• One of the biggest threats to pastoralists is their vulnerability to climate shocks
• Kenya hosts 470,000 refugees and asylum seekers from Somalia, South Sudan, DRC and Ethiopia
Kenya is one of the Horn of African countries without guaranteed food security.
Already, 2.6 million Kenyans are food insecure and experts warn that the situation could get worse.
Yesterday, the National Drought Management Authority acknowledged the challenge during this year's Intergovernmental Authority on Development(Igad) resilience share meeting.
NDMA is mandated to establish mechanisms which ensure that drought does not result in emergencies and that the impacts of climate change are sufficiently mitigated.
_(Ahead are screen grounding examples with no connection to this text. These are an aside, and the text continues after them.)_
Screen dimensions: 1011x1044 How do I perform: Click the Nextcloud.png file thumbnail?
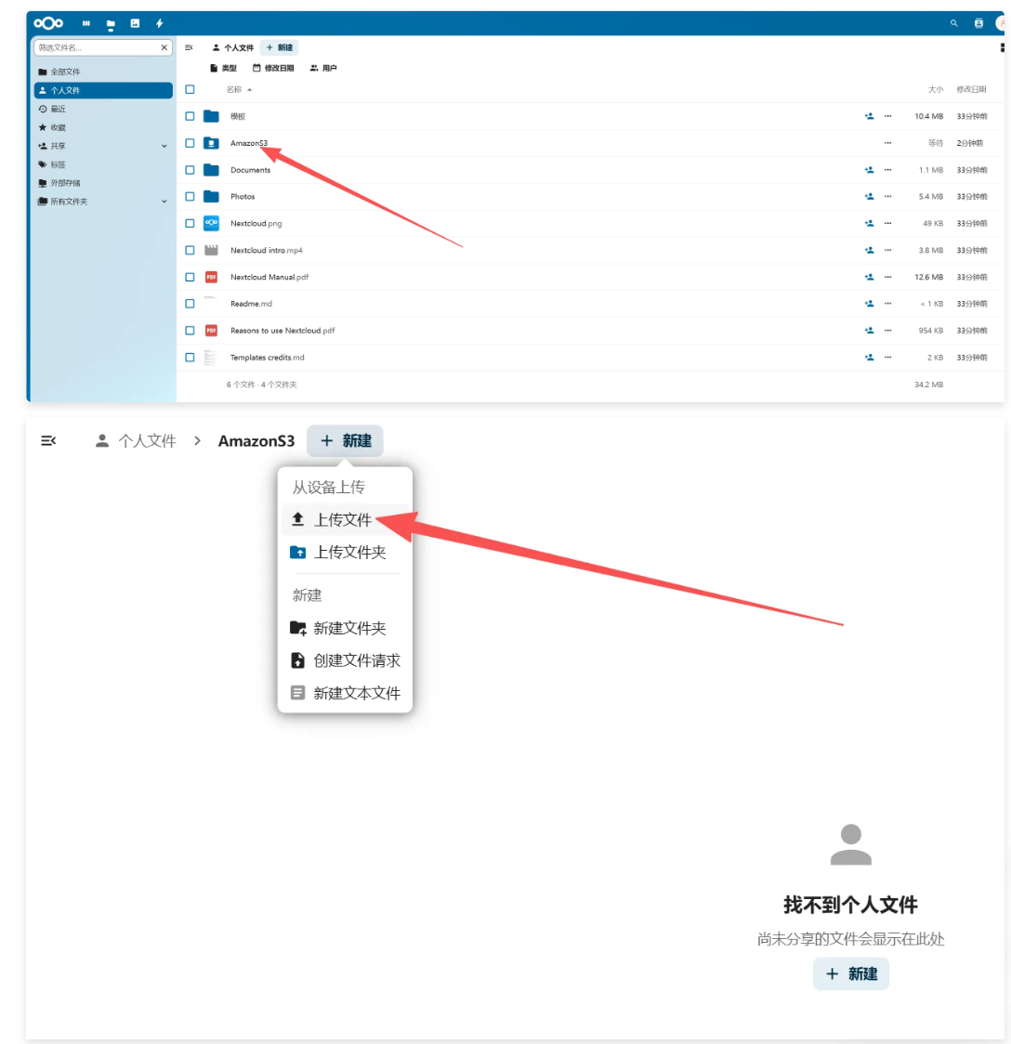tap(211, 223)
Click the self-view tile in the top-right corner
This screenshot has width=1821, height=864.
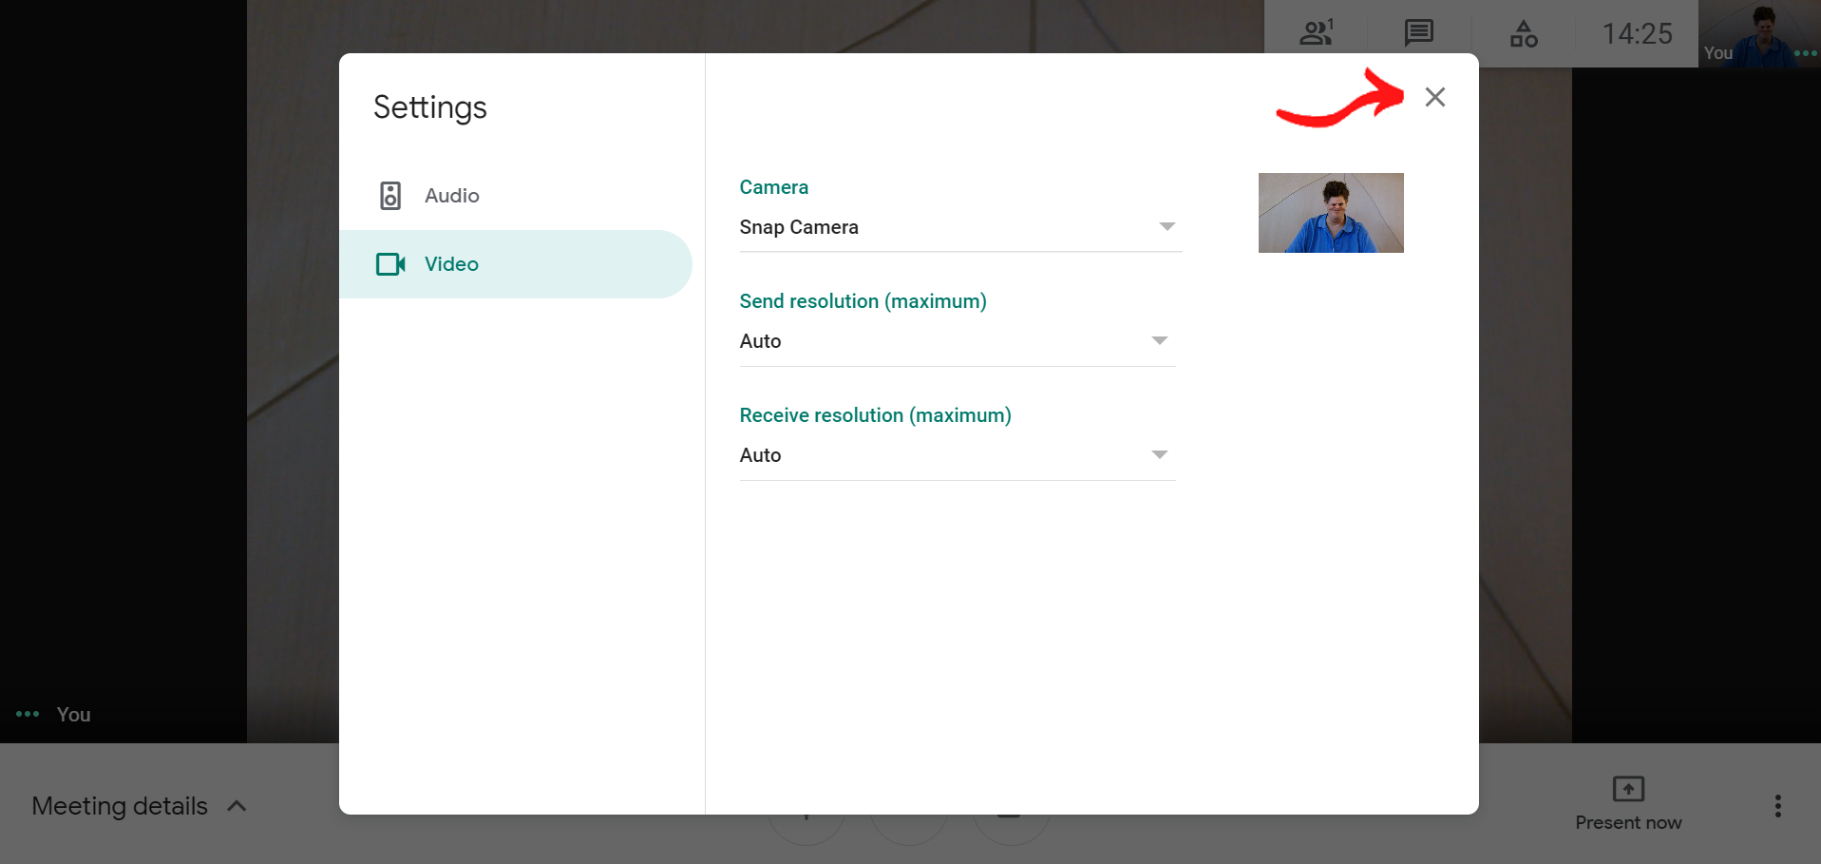pos(1757,33)
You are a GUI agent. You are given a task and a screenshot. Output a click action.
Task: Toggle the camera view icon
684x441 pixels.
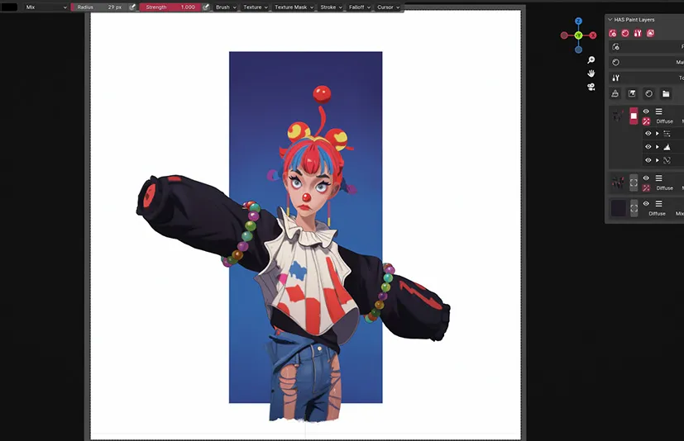tap(591, 87)

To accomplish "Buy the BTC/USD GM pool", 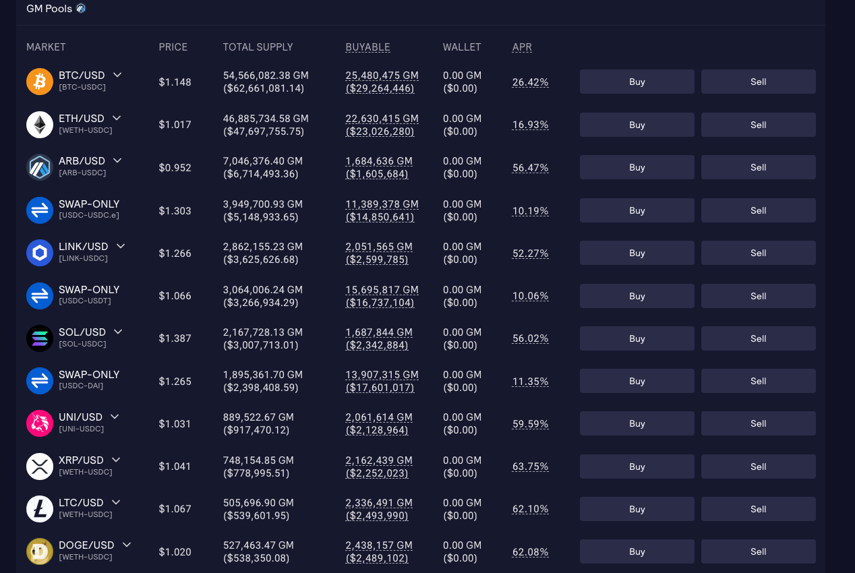I will point(637,82).
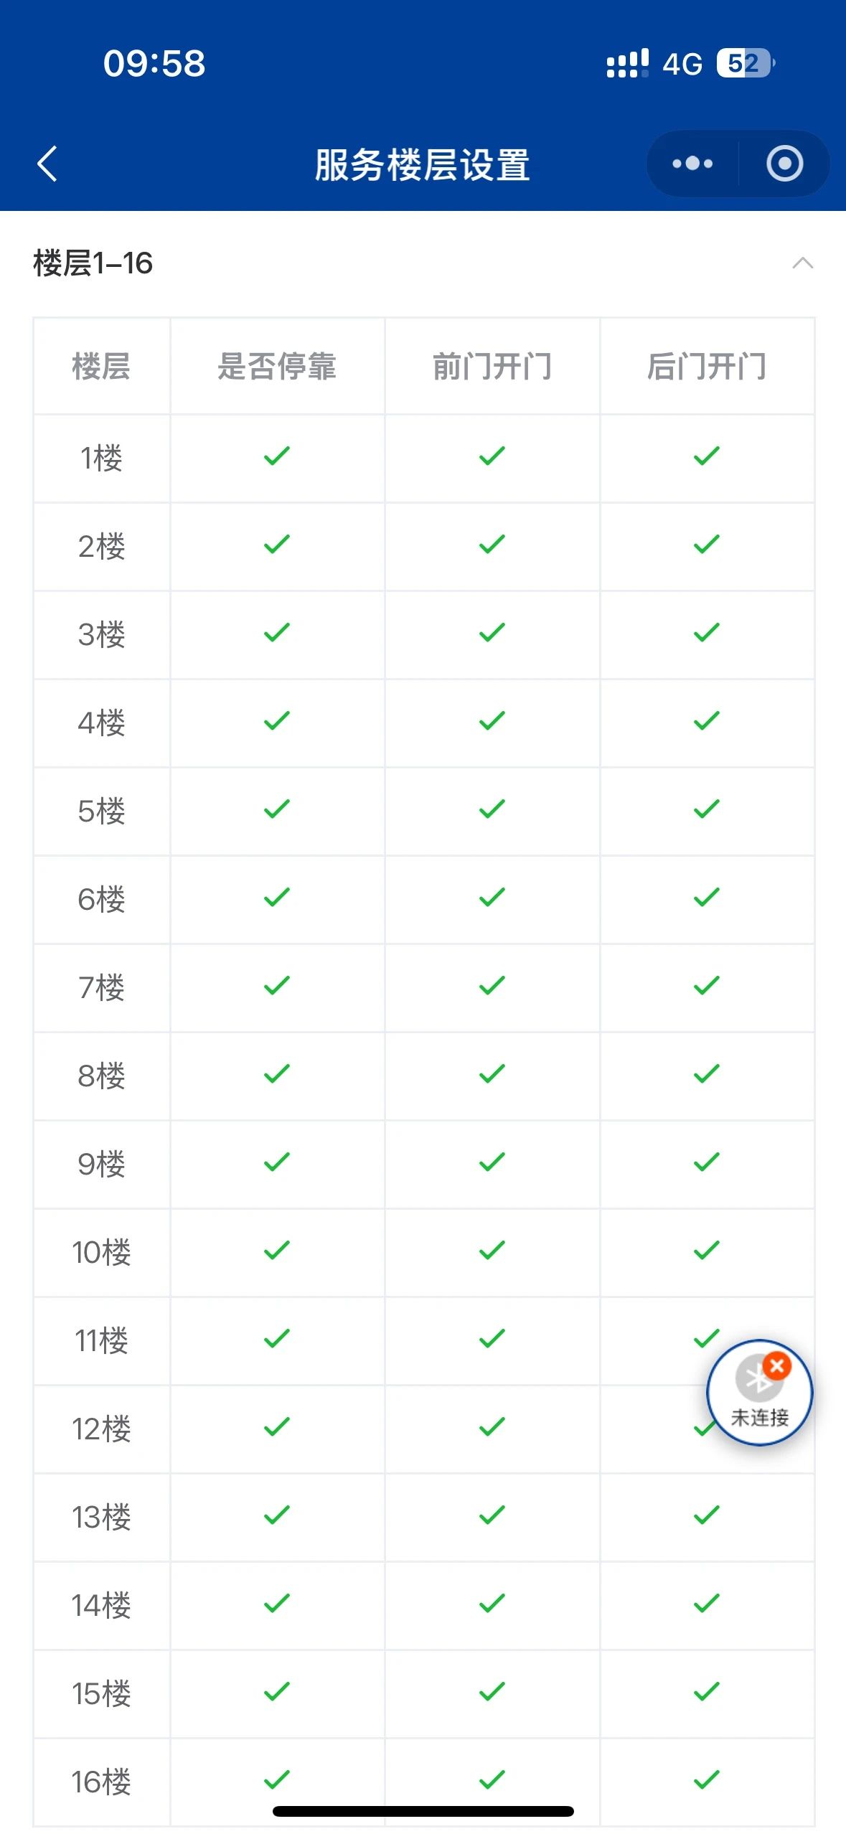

Its director of technical services, Orre Sunya, said vulnerability to climate shocks remained one of the biggest threats to pastoralists.
"Some 600,000 are malnourished," Sunya said.
Sunya, who represented James Oduor, said the country and donors had put mitigating systems in place.
"The impact of malnutrition in development is known," he said in reference to the malnourished.
The talks were attended by Djibouti, Ethiopia, Eritrea, Kenya, Somalia, Sudan, South Sudan and Uganda.
Kenya hosts over 470,000 refugees and asylum seekers, 257,000 of them from Somalia, 115,000 from South Sudan, 41,000 from the DRC and 28,000 from Ethiopia.
Forty-four per cent lives in the Dadaab refugee camp, Garissa, and 40 per cent in Kakuma camp, Turkana.
Access to basic necessities including food, shelter, water and sanitation in camps is often precarious. The refugees depend on humanitarian food assistance.
Pastoralists move to other countries in search of water and pasture, often leading to conflicts.
The worst affected counties are Baringo, Garissa, Isiolo, Marsabit, Tana River, Turkana and Wajir.
Famine Early Warning Systems Network has predicted worsening drought, severe hunger and crop failures of up to 30 per cent in parts of the region in the coming months.
Families will be unable to cope due to deteriorating conditions.
Igad's drought resilience and sustainable livelihoods project monitoring and evaluation expert Hillary Ng'eno said several projects in arid and semi-arid areas had been rolled out.
They include a Sh5.4 billion project funded jointly by government and African Development Fund. It targets Turkana, West Pokot, Baringo, Samburu, Isiolo and Marsabit.
"We have built 112 water structures and we currently have two irrigation schemes-one in Marsabit for fodder and another one in Baringo for horticulture," Ng'eno said.
The projects have reduced conflicts, he said.